**Data excerpts**

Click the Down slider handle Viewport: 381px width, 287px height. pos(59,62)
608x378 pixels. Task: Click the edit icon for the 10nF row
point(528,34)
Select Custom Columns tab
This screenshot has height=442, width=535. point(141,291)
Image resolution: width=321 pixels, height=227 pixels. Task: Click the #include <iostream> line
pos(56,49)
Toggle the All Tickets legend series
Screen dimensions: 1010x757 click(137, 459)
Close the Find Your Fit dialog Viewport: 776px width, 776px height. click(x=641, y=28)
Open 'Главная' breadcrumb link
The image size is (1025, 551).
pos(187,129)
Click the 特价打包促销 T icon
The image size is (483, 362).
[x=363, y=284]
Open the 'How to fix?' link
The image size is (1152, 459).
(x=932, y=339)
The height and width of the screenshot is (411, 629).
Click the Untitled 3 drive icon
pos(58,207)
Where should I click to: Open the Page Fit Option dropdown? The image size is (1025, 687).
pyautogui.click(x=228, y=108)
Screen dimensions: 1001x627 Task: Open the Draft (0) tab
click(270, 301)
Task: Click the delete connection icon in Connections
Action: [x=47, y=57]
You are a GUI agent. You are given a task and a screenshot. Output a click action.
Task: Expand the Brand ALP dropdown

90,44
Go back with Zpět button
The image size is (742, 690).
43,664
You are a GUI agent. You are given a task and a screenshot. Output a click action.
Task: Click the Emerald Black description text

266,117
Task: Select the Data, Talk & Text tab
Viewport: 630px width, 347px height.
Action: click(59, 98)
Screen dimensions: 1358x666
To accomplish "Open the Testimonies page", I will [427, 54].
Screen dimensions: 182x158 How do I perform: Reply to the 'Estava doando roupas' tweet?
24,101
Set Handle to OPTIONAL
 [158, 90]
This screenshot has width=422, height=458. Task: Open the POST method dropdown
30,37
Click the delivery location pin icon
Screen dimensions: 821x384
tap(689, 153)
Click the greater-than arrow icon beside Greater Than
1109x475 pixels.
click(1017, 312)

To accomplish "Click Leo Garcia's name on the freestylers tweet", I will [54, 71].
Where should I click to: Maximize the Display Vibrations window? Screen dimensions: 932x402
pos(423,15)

**Required action**
Report each line of the material above where the word "will" appears.

**Expected answer**
To accomplish "Open the Testimonies page", I will [427, 54].
To accomplish "Click Leo Garcia's name on the freestylers tweet", I will [54, 71].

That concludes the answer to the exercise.